Heading into a new year, interest rates are at extraordinary low levels and have not yet normalized to pre-pandemic levels. However, with the expectation for an economic recovery later this year, we expect to see rates drift higher. The Federal Reserve has indicated that it intended to keep interest rates low for a sustained period of time, which will help support valuations in the stock market and other financial assets.

Last week was a volatile week for bonds. The yield on the 10-year U.S. Treasury traded above 1% for the first time since March of 2020 and ended the week at 1.11%. The Treasury curve also steepened roughly 20 bps, driven by the Democrats securing control over the Senate and opening the door to further and sustained fiscal spending out of Washington. Inflation fears re-entered the minds of investors, and 10-year breakeven yields rose 10 bps. We are not surprised by this move up in rates and ultimately believe rates will continue to stay range bound and move lower.

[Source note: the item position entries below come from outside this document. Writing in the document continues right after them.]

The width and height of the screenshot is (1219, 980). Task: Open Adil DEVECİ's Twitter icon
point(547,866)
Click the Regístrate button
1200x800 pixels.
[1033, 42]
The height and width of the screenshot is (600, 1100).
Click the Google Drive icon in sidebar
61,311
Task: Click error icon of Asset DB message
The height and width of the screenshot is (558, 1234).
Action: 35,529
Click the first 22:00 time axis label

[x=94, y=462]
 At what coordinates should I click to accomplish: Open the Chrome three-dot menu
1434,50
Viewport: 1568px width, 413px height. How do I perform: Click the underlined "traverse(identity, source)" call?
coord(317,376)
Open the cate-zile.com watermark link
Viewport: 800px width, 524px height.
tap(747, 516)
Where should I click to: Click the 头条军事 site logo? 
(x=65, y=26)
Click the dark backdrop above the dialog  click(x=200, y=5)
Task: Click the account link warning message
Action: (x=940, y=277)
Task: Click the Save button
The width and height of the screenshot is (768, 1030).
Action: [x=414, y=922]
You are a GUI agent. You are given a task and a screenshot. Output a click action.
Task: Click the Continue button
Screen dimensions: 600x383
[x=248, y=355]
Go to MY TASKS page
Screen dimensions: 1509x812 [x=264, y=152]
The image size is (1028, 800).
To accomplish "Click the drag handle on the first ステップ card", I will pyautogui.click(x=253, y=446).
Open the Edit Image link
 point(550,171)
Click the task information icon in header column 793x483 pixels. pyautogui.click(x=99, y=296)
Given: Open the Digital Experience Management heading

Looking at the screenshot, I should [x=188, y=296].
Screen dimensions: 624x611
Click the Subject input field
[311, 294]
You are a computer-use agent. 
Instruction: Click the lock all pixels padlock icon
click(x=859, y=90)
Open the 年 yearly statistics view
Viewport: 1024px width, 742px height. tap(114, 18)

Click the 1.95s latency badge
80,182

Corporate credit was met with a buying frenzy last week as interest rates rose and credit spreads tightened. It was difficult to buy bonds without being aggressive, as investors wanted to take advantage of substantially higher rates than what we’ve seen in almost a year. Credit spreads were pushed to their tightest level since 2014, leading to a slightly overvalued position in both investment grade and high yield bonds. We have continued to move up in quality as the amount of further tightening potential is far smaller than the spread widening potential. With that said, barring any unforeseen credit event in the market, we expect spreads to continue to tighten as new issuance throughout the first quarter is expected to be light. Regardless, we are tactically reducing the overall volatility of our portfolios over the near term.

This report is published solely for informational purposes and is not to be construed as specific tax, legal or investment advice. Views should not be considered a recommendation to buy or sell nor should they be relied upon as investment advice. It does not constitute a personal recommendation or take into account the particular investment objectives, financial situations, or needs of individual investors. Information contained in this report is current as of the date of publication and has been obtained from third party sources believed to be reliable. WCM does not warrant or make any representation regarding the use or results of the information contained herein in terms of its correctness, accuracy, timeliness, reliability, or otherwise, and does not accept any responsibility for any loss or damage that results from its use. You should assume that Winthrop Capital Management has a financial interest in one or more of the positions discussed. Past performance is not a guide to future performance, future returns are not guaranteed, and a loss of original capital may occur. Winthrop Capital Management has no obligation to provide recipients hereof with updates or changes to such data.